1.10.12

Get Your Pitch On - The Pitch


Name: Rhiann Wynn-Nolet
Country of residence: USA
Title: TENDRIL
Genre: Dark Fairy Tale retelling (YA)
Word Count: 89,000

Pitch: The MacBride curse decrees that Opal won’t find true love because of her albinism and magical hair. 
Attracted by her ghostly appearance dead boy Riff falls for her, as does his living brother Dylan.

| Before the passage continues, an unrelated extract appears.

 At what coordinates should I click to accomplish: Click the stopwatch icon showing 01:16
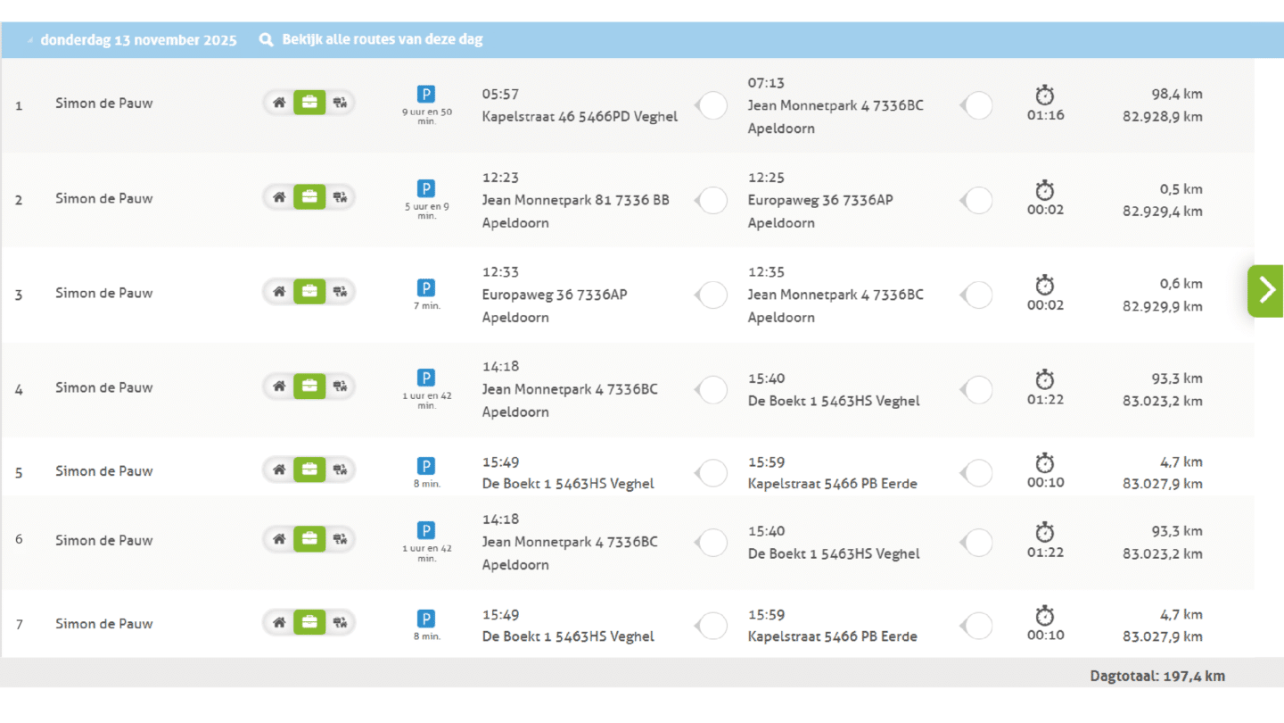click(1044, 95)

Opal’s aberrations arouse her uncle’s lust. 
Breaking the curse requires Opal and her hair to foil her uncle’s plan to keep her captive and to decide whether happiness lies in this world or the hereafter. 

The MacBride Curse decrees that Opal will not find true love because of albinism and her magical hair. Attracted by her ghostly appearance, dead boy, Riff, falls for her, [as does his living brother Dylan.] Opal's aberrations{word choice} arouses her uncle's lust.  
Breaking the cures requires Opal and her hair to foil her uncle's plans to keep her captive and to decide whether happiness lies in this world or hereafter. 

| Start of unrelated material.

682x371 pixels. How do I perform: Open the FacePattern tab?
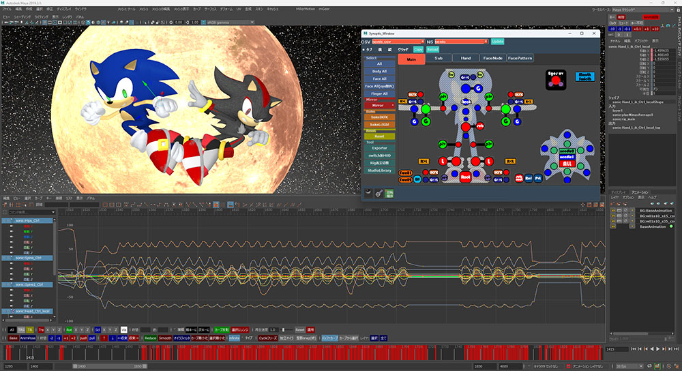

Okay, I would totally cut out the line about Rif and Dylan or expand about it. If two boys like her, that's probably a big deal. Also, the line about her uncle's lust just seems oddly put there. It seems too blunt. I'd either expand upon it or cut it out. It's just awkward.

I realize that this pitch was supposed to be short, but for your full length-pitch, I'd expand upon exactly what Opal has to do in order to stop her uncle. 

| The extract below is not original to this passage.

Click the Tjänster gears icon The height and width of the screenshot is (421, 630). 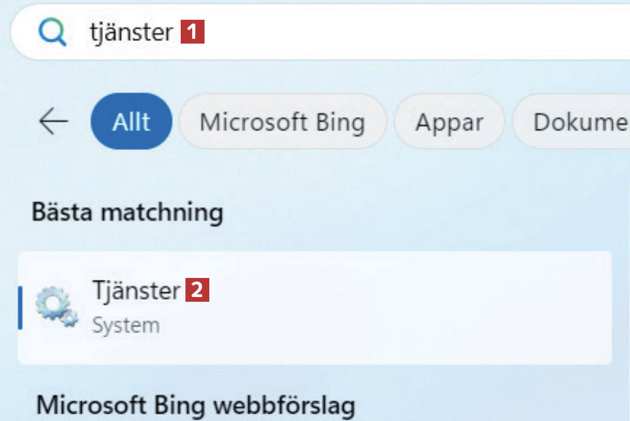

Everyone else, I encourage you to leave your own comments about Rhiann's pitch! 

4 Comments:

PitchOn said...

Ok, obviously this is a re-vamp of Rapunzel, correct? I agree with the statements that Laura has already made...but have one or two to add as well. I don't think you really list the stakes clearly enough. I know this is difficult in a very short pitch--but it is still important to get it out there.

I also think the last sentence could be better worded. "Breaking the cures requires Opal and her hair to foil her uncle's plans to keep her captive and to decide whether happiness lies in this world or hereafter." The way is stands now, it sounds like Opal AND her hair also have to do the decision making in the second half of the sentence as well. (Which I don't think is what you really mean.) Also, all of a sudden, happiness in the hereafter is brought in. I don't even know where the hereafter came from, this is the first we've heard of it, and now it is a major part of the possible ending? I think if you take out some of the unnecessary words, you'll have room to add in some info that is more critical to lure in the reader and make them feel much more invested.

I love the concept!

Jodie Andrefski said...

Sorry, I meant to sign in under my regular name.

Emilyann Girdner said...

Rhiann,

I love that you are retelling a classic fairytale in a dark way. I think this concept is unique and interesting.

I think Laura and Jodie had some good suggestions. For me, it just feels like maybe it could be a big smoother. One of the main points that I felt a little jolted was the line about her uncle's lust. I think Laura's suggestion was right on for that.


Best of luck in the contest Rhiann :)

Rhiann Wynn-Nolet said...

Thanks for the help. I'm wondering if this is better? Or if I'm even allowed to try a new pitch?
In this neo-Gothic Rapunzel meets The Collector story, albinistic Opal makes a daring plan to break the MacBride family curse and foil her white-obsessed uncle’s plot to kidnap her. With her magical hair’s help, she exacts revenge on her uncle. To find happiness however, she must choose between the two brothers she adores, one is a ghost, and her first true love. It’s a choice between life and death.